A Highly Parallel SAD Architecture for Motion Estimation in HEVC Encoder by Medhat, Ahmed et al.
A Highly Parallel SAD Architecture for Motion 
Estimation in HEVC Encoder 
 
Ahmed Medhat, Ahmed Shalaby, Mohammed S. 
Sayed, Maha Elsabrouty 
Egypt-Japan University of Science and Technology 
P.O.Box 179, New Borg El-Arab City,  
Alexandria 21934, Egypt 
{ahmed.abdelsalam, ahmed.shalaby, mohammed.sayed, 
maha.elsabrouty}@ejust.edu.eg 
Farhad Mehdipour 
E-JUST Center, Kyushu University 
3-8-33 Momochihama, Sawara-ku,  
Fukuoka 814-0001, Japan 
farhad@ejust.kyushu-u.ac.jp
 
 
Abstract—The high computational cost of the motion 
estimation module in the new HEVC standard raises the need for 
efficient hardware architectures that can meet the real-time 
processing constraint. In addition, targeting HD and UHD 
resolutions increases the motion estimation processing cost 
beyond the capabilities of the currently existing architectures. 
This paper presents a highly parallel sum of absolute difference 
(SAD) architecture for motion estimation in HEVC encoder. The 
proposed architecture has 64 PUs operating in parallel to 
calculate the SAD values of the prediction blocks. It processes 
block sizes from 4x4 up to 64x64. The proposed architecture has 
been prototyped, simulated and synthesized on Xilinx Virtix-7 
XC7VX550T FPGA. At 458 MHz clock frequency, the proposed 
architecture processes 30 2K resolution fps with ±20 pixels search 
range. The prototyped architecture utilizes 7% of the LUTs and 
5% of the slice registers in Xilinx Virtex-7 XC7VX550T FPGA. 
Keywords—HEVC, inter prediction, SAD architecture, variable 
block size motion estimation (VBSME) 
I.  INTRODUCTION 
Recent estimates indicate that more than 50% of current 
network traffic is compressed real-time video, and this share is 
expected to rise to 90% within a few years [1]. In addition, the 
growing popularity of high definition (HD) videos and beyond 
HD videos as well is creating stronger needs for better video 
compression efficiency. These facts and needs raise the 
demand for new video coding standard with high compression 
efficiency compared to the currently used H.264/MPEG-4 
AVC standard. The new high efficiency video coding (HEVC) 
standard was introduced targeting to double the compression 
efficiency. It can achieve 50% bit rate saving compared to 
H.264/MPEG-4 AVC for the same video quality [2]-[3]. 

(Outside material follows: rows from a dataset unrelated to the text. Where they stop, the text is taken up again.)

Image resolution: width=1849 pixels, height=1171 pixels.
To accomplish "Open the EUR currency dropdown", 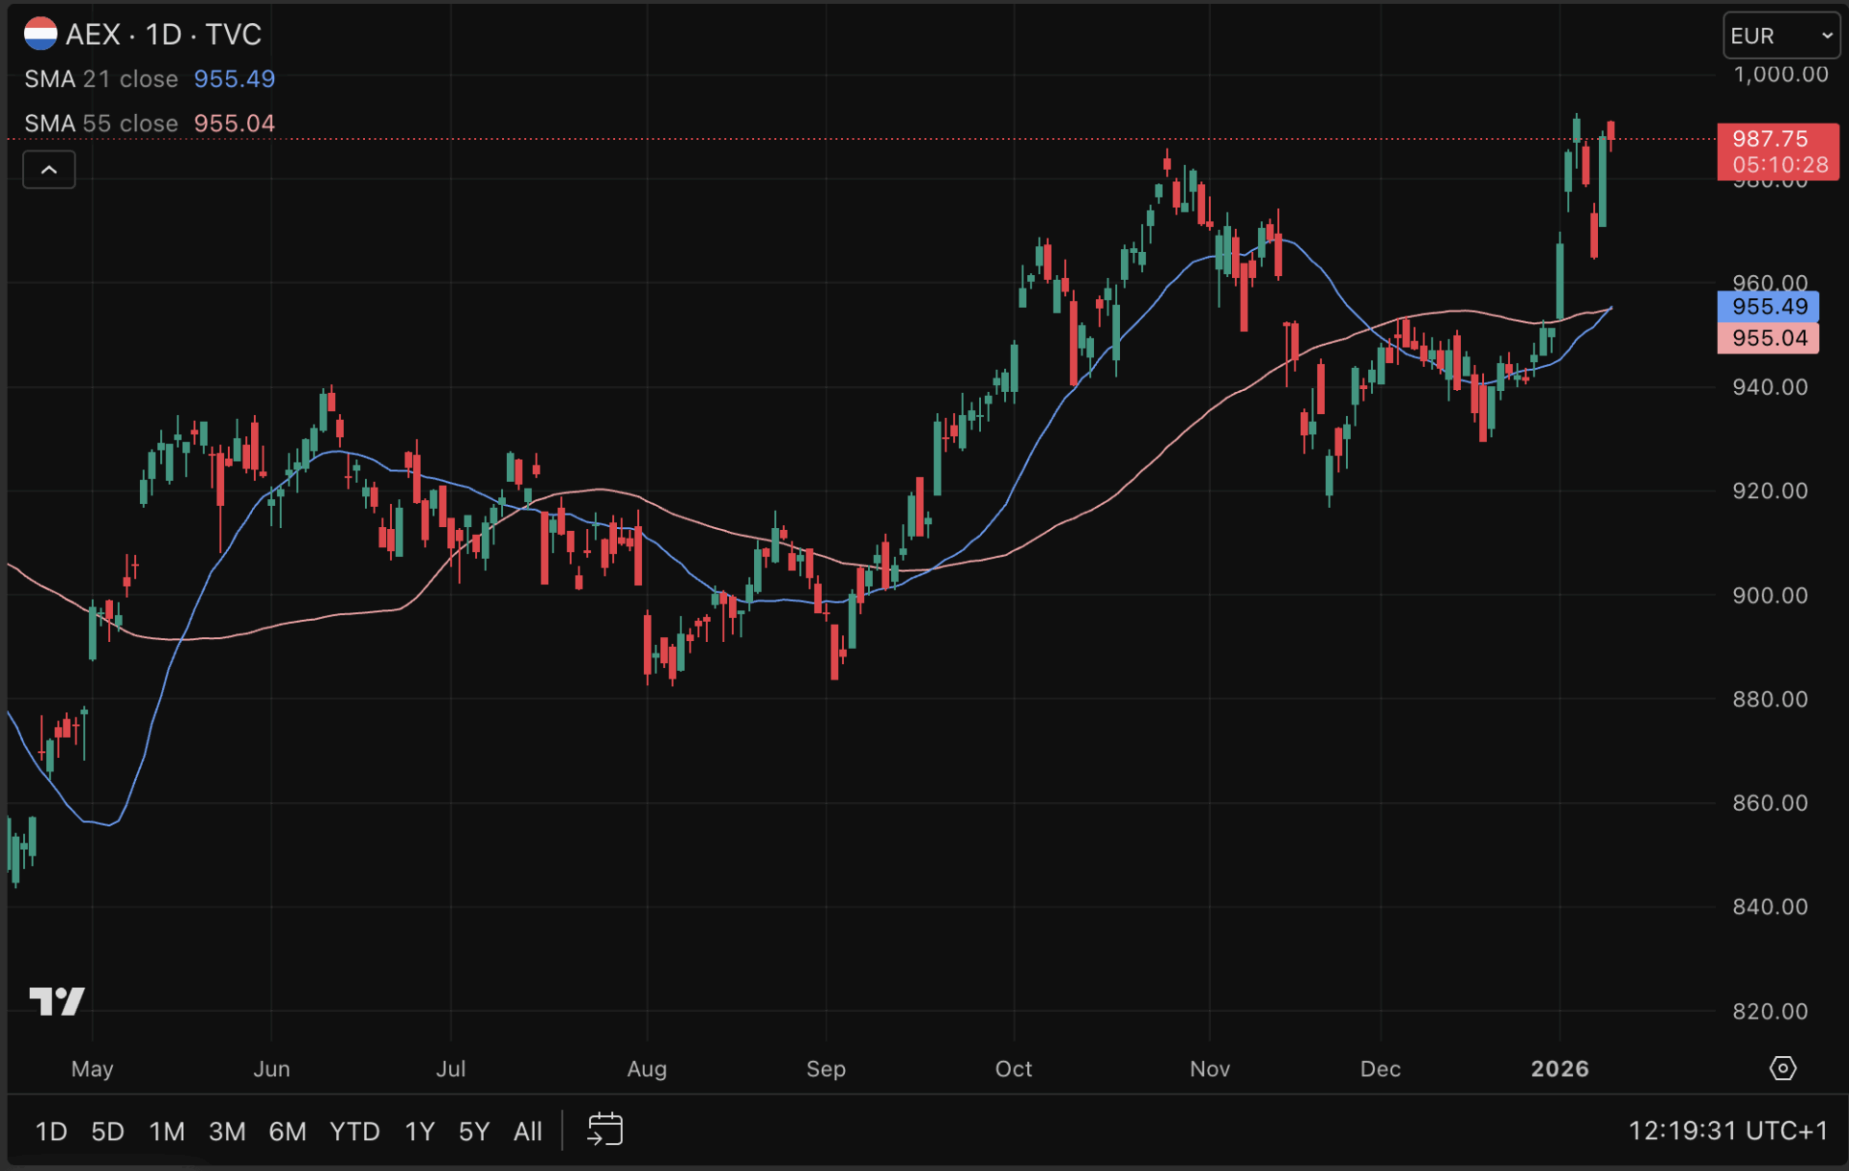I will 1780,35.
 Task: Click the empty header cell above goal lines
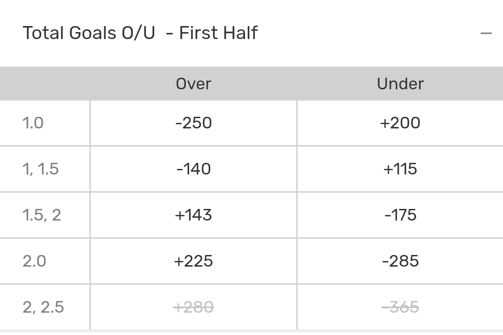point(45,84)
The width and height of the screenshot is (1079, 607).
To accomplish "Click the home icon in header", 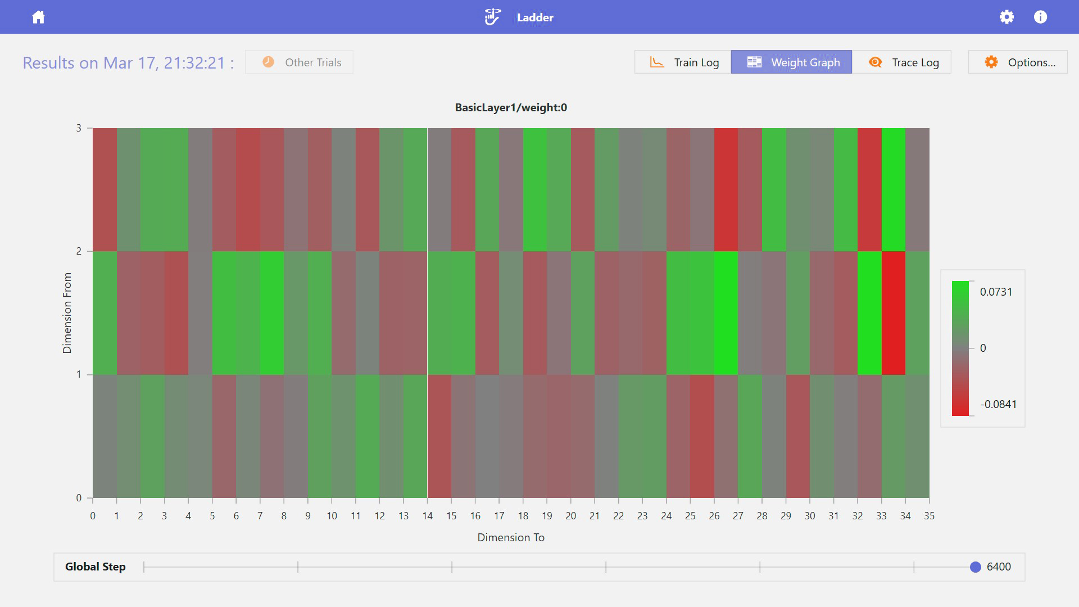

Quad tree structure is the fundamental feature that 
differentiates HEVC from MPEG-4 AVC. As shown in Fig. 1, 
HEVC is based on code tree unit (CTU) instead of the 
macroblock in H.264/MPEG-4 AVC. The size of CTU is 
variable, unlike traditional macroblock. CTU size is selected 
by the encoder and can be larger or smaller than a traditional 
macroblock [2]. Each CTU is partitioned into one or more 
code units (CUs), and each CU has an associated partitioning 
into prediction units (PUs) and a tree of transform units (TUs) 
[4]. Each PU is coded  using either inter or intra prediction.   
  Motion estimation (ME) and motion compensation are 
the major loads at video encoder. They consume more than 
90% of encoding time [5]. Although, HEVC provides a simple 
inter prediction process, the overhead involved is larger 
compared to H.264/MPEG-4, which consequently  increases 
the complexity of HEVC encoder [6]. Typically as in 
H.264/MPEG-4 AVC, for every prediction block (PB) in 
HEVC, block matching algorithm (BMA) finds the best 
matching block within a certain search window. In the last 
decade, many hardware architectures for ME were proposed. 
Nevertheless, most of these architectures endeavor was 
H.264/MPEG-4 AVC but not HEVC.  
 In this paper, we propose a high performance hardware 
architecture, in terms of parallelism and computational 
complexity, for Sum of Absolute Difference (SAD) unit in 
HEVC. The proposed architecture has been implemented on 
FPGA and compared with other SAD units architectures for 
HEVC. Synthesis results show that the proposed architecture 
processes the video data with high processing rate than 
existing ones. Moreover, it can meet the requirements of 30 
2K resolution frames per second (fps) real time video coding. 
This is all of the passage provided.